───── Given records ─────

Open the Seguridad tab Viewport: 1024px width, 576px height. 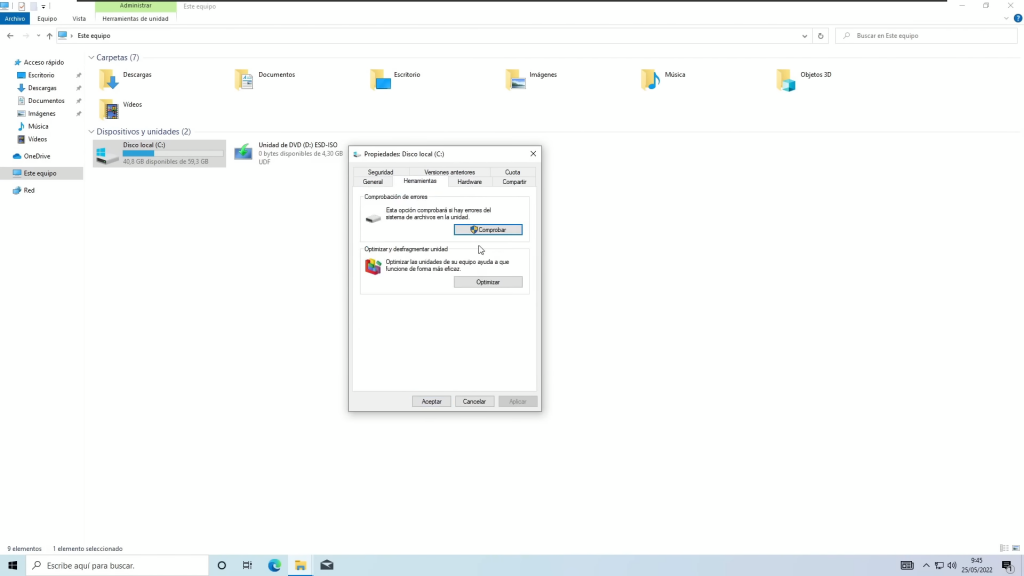coord(380,172)
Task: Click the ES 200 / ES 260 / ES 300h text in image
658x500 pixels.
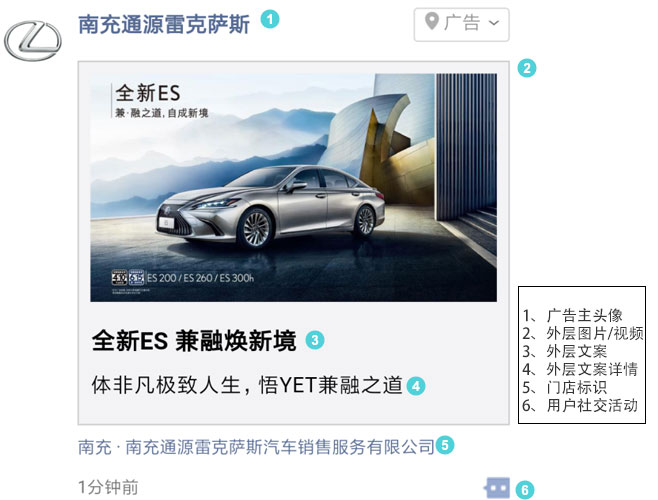Action: pos(200,278)
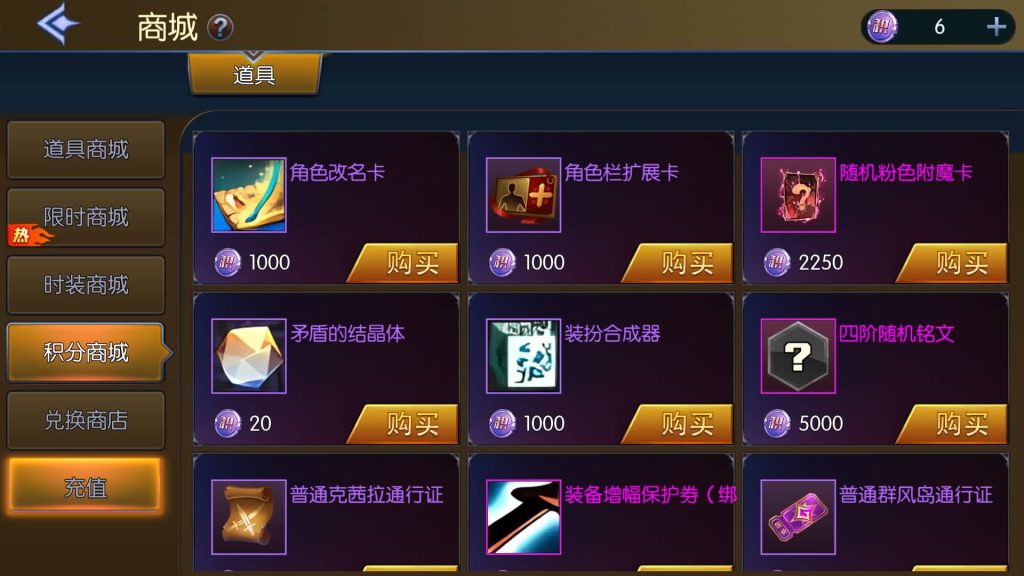Select the 角色改名卡 item icon
Viewport: 1024px width, 576px height.
pos(249,195)
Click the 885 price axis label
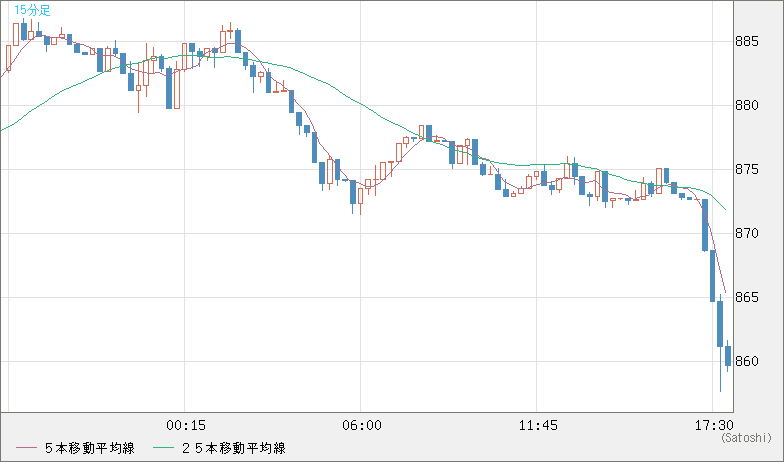Viewport: 784px width, 462px height. point(747,41)
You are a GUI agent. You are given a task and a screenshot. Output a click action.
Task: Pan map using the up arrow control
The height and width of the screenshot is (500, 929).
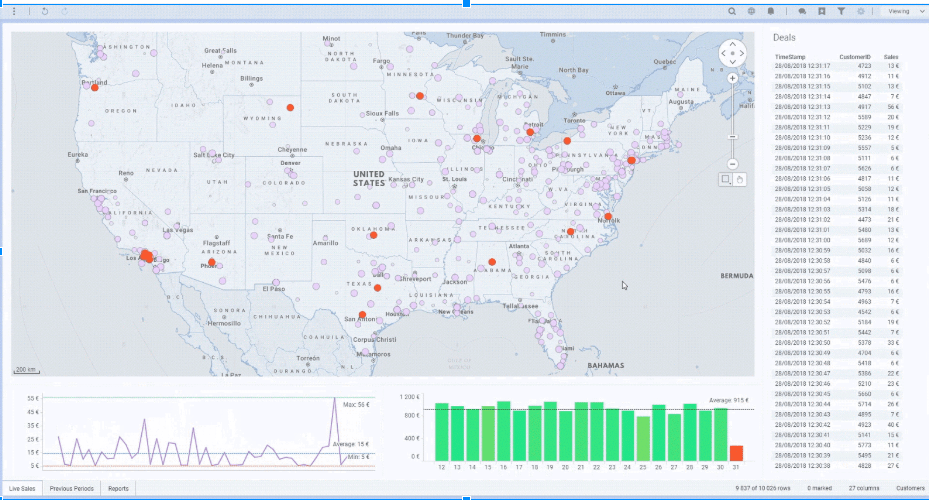click(733, 44)
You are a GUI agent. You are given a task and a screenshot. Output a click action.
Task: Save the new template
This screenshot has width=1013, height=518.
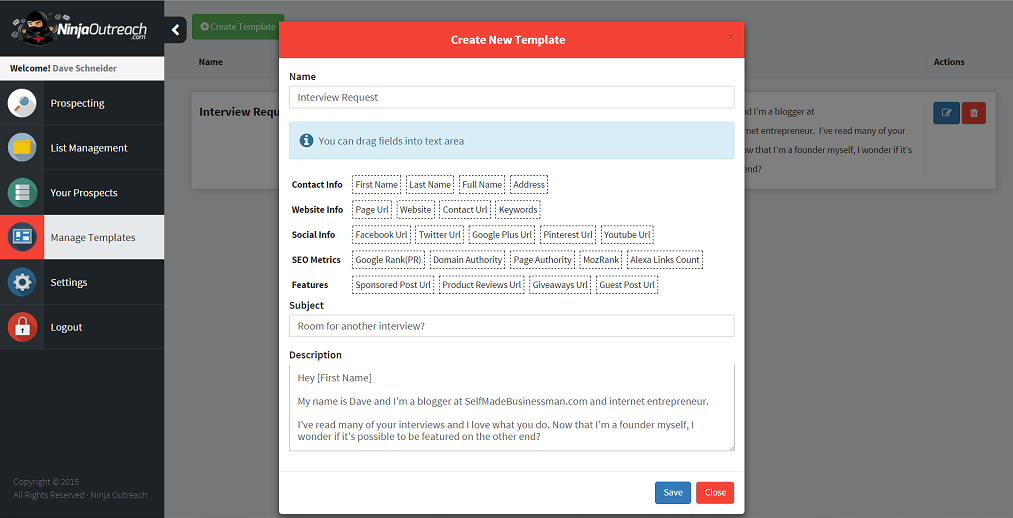pos(672,492)
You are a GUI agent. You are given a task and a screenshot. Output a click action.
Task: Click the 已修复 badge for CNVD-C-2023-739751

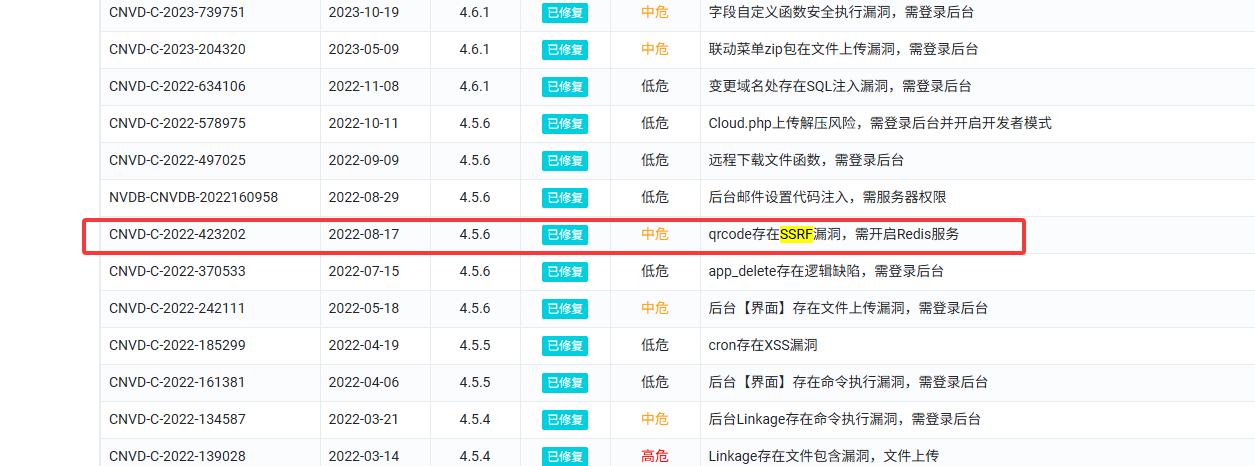(x=565, y=13)
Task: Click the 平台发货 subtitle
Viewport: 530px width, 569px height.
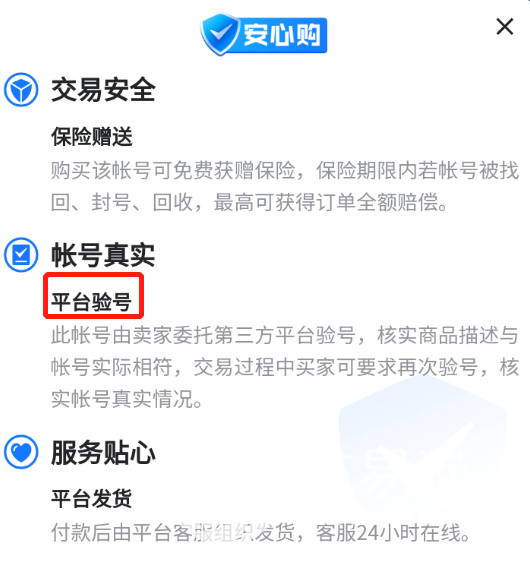Action: tap(91, 499)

─────

Problem to solve → Give again exactly the lines from the one holding "Task: Save the new template" to the final line of the records, both ends included; any pictures stay out.

Answer to this task →
Task: Save the new template
This screenshot has width=1013, height=518.
pos(672,492)
You are a GUI agent. You are given a task and a screenshot. Output a click action.
Task: Click the 已修复 badge for CNVD-C-2023-739751

(x=565, y=13)
Task: Click the 平台发货 subtitle
Viewport: 530px width, 569px height.
Action: tap(91, 499)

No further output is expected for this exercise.